El coronel Collins apagó bruscamente el televisor ubicado a los
pies de la cama y se sirvió un whisky doble de la misma botella
que recién ahora, casi un mes después, acababa de desagotar
la tía Mockie.
Aquella noche de domingo (la última antes de partir hacia cabo
Kennedy) habían hecho el amor y después, desvelados, vieron
por tercera o cuarta vez Trapeze, un melodrama en cinemascope al que la
televisión le quedaba chica, con la insoportable Lollobrigida que
hacía caritas mientras Burt Lancaster y Tony Curtis iban y venían
por el aire de trapecio en trapecio hasta que pasaba lo que pasa en las
películas de circo. La señora de Collins lo sabía
pero igual siempre lloraba.
A él, esa vez la película, lo puso de pésimo humor:
La gente mira al que hace las volteretas y no al que aguanta dijo
como para sí. ¿Lancaster o Curtis? Con quién se queda
esa...
¿Qué? dijo ella.
Nada. Te amo dijo el coronel.
Fly me to the Moon dijo ella.
O cerca.
Tonto.
Los dos habían tomado demasiado whisky. Intentaron hacer el amor
otra vez pero se durmieron hasta que el despertador militar (eran las
cinco) le sacó al marido astronauta primero de la cama y de la
casa y después de la Tierra y adyacencias.
Hubo un ruido en la puerta de la cocina.
La señora Collins, con la taza de café en suspenso, esperó
que Jimmy entrara con la bicicleta y se secara, cabizbajo, las lágrimas
con la manga de la campera de jean para preguntar:
¿Qué pasó?
Jimmy levantó la cabeza y entonces su madre vio el magullón
en la ceja, la nariz enrojecida, las secuelas de una trifulca de algún
modo anunciada: Dick y Fatty dicen que papá no fue a la Luna.
Papá fue a la Luna, Jimmy. Lo viste, todos lo vieron.

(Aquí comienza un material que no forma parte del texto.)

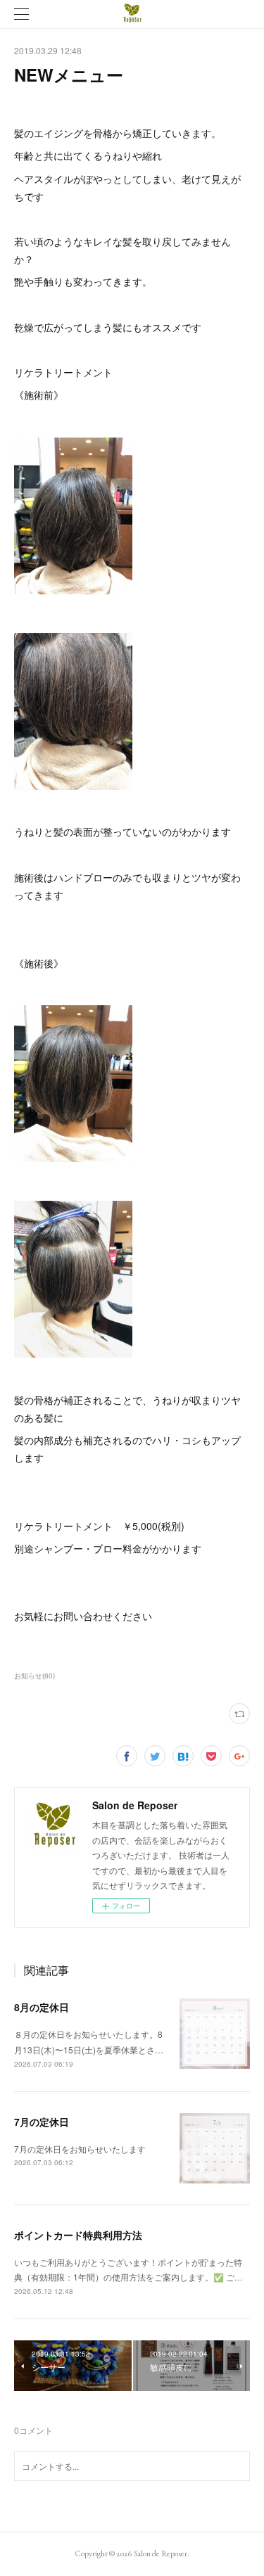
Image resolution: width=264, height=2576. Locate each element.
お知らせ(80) (34, 1676)
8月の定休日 (41, 2007)
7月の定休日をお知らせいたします (80, 2149)
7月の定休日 (41, 2122)
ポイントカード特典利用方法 (78, 2235)
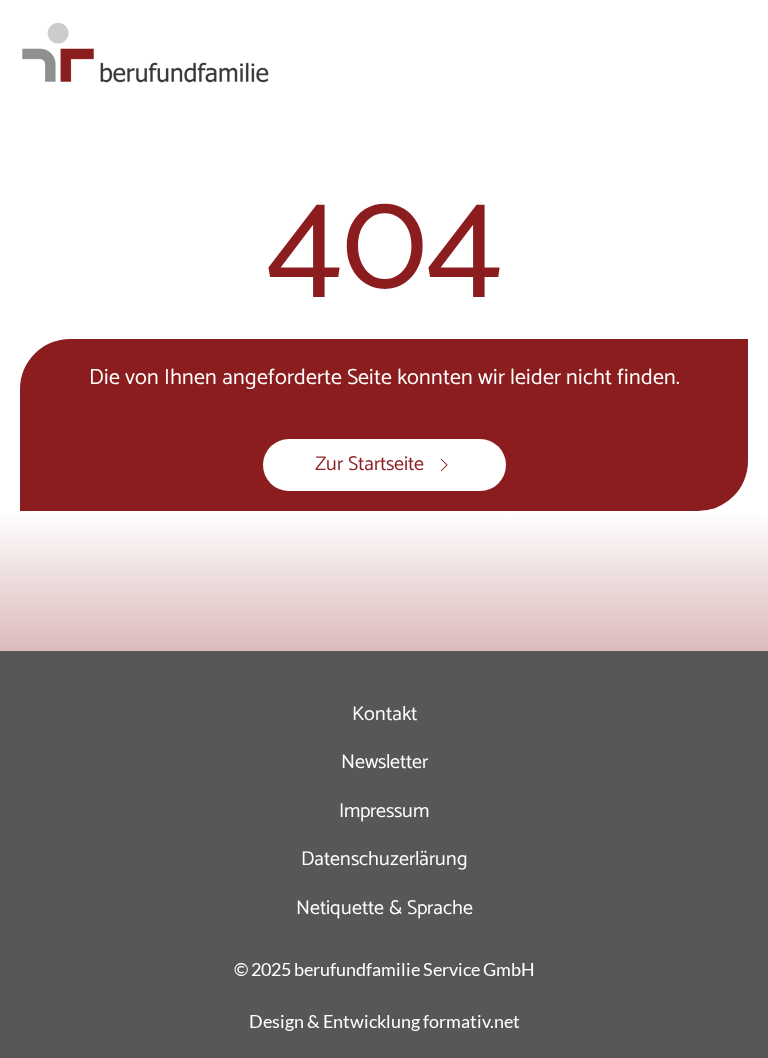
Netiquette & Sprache (384, 908)
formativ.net (471, 1021)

Dicen que es un chofer de bus... Jimmy sollozó. ¿Por
qué no bajó él? ¿Cuándo va a bajar
él? Mañana, tal vez mintió la señora
de Collins.
Abrazó a su hijo, lo sujetó contra su pecho.
Volvieron al living. Sandy estaba sentada con el pequeño Mike,
que saludaba a la pantalla en que una vez más Aldrin se dejaba
fotografiar, levantaba el brazo para Armstrong y el mundo.
Papá dijo Mike.
¡Sandy! ¡No hagas eso! gritó Jimmy.
Su hermana se volvió con gesto de desagrado:
¿Qué le pasa es este idiota, mamá?
Papá ratificó el más pequeño de
los Collins.
No es papá, Mike... Ése no es papá y
Jimmy se plantó frente al televisor.
Mike frunció el entrecejo y echó hacia adelante el labio
inferior.
¡Mamá! Este idiota lo va a hacer llorar... gritó
Sandy.
Y Mike lloró.
El alboroto despertó a la tía Mockie, que con un cabezazo
retomó la transmisión en el punto en que la había
dejado, horas atrás. Vio al muñeco blanco contra el fondo
gris de la planicie, contra el cielo negro y vacío, oyó
el silencio espacial con rumores arratonados y descubrió, a un
costado, la rígida bandera condenada al más espantoso abandono.

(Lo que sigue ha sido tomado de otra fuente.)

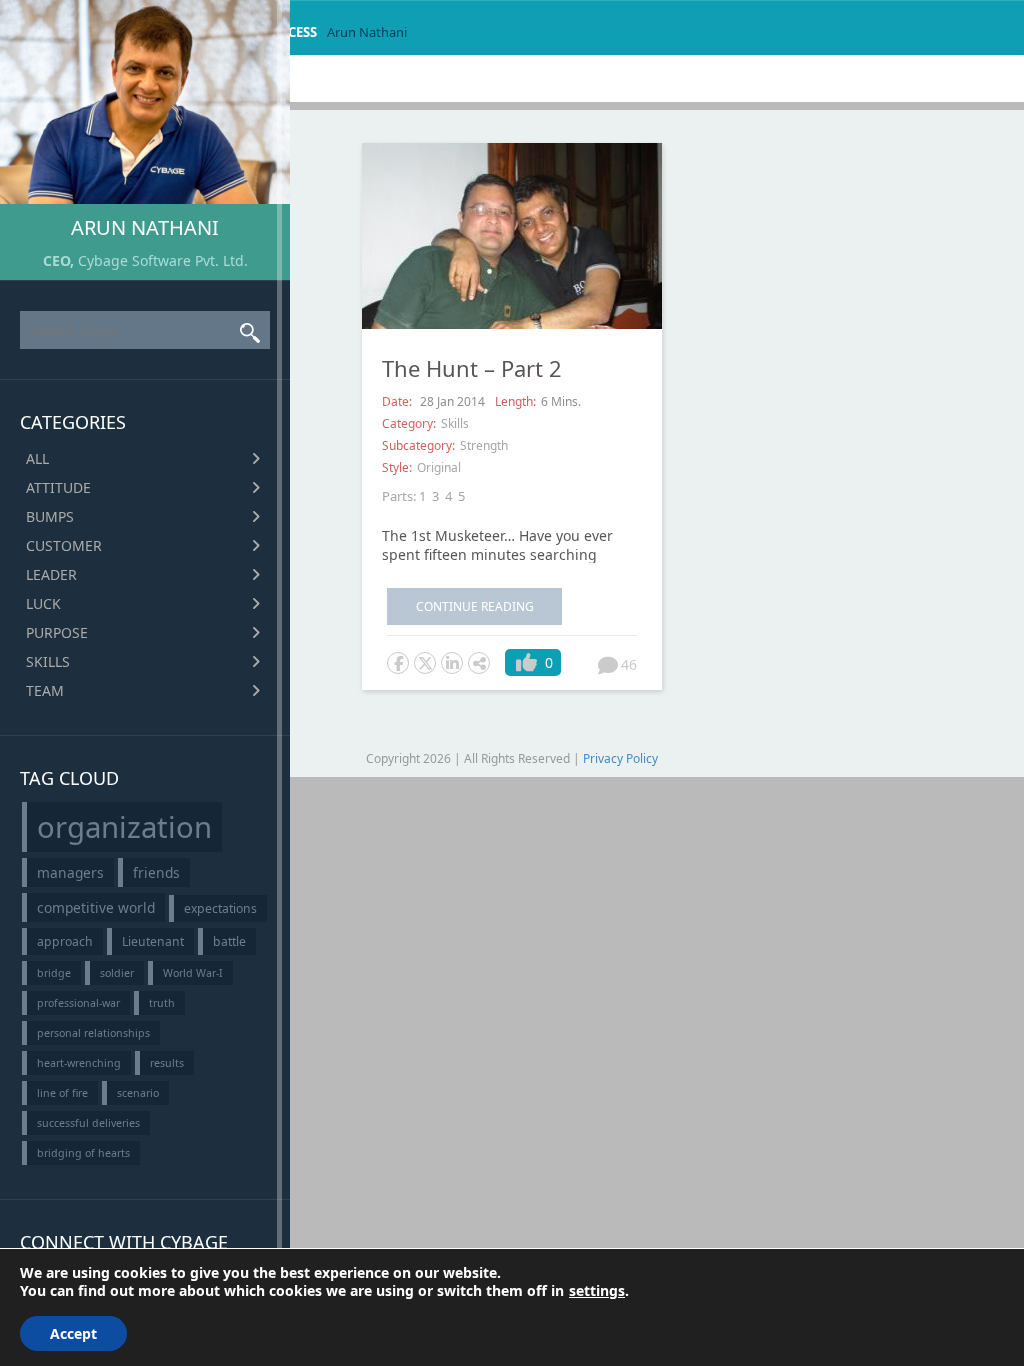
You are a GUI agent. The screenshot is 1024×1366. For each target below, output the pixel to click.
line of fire (62, 1093)
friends (156, 872)
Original (439, 467)
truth (162, 1003)
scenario (138, 1093)
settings (597, 1291)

En un rato se iban y la dejaban sola.
Esa bandera, que no se mueve... dijo Mockie agitando la suya,
señalando con ella.
No hay viento en la Luna, tía dijo la señora
Collins mientras la guerra fratricida se desencadenaba en el sillón.
Le han puesto una guía, un palito para que quede extendida, para
que se vea.
Es ridículo dijo la tía después de un
momento. Un palito... Con los millones de dólares que les sacan
a los contribuyentes. Deberían haberla almidonado. Yo le dije a
Michael que en este viaje estaba todo mal organizado.
La señora Collins asintió en silencio.